_Written task_. Reproduce the items below with every instance of "tab" replaced by "button" and everything else left unchanged. Omit the pictures from your answer.

_Rows_.

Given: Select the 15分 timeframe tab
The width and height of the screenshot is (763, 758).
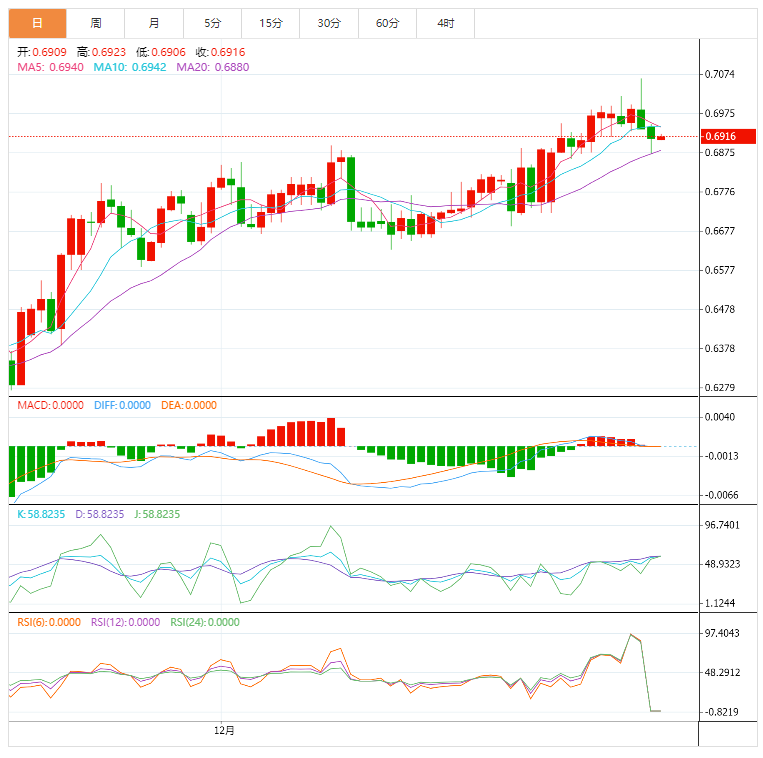Looking at the screenshot, I should click(x=270, y=22).
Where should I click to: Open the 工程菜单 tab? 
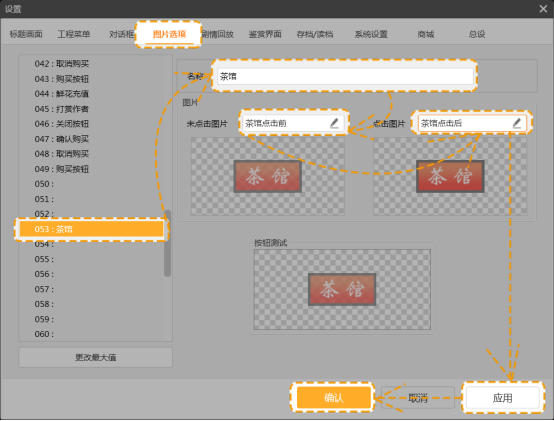coord(73,34)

_Full output_.
Given: Select the 15分 timeframe button
The width and height of the screenshot is (763, 758).
Looking at the screenshot, I should click(x=270, y=22).
Where should I click to: Open the 工程菜单 button? 
coord(73,34)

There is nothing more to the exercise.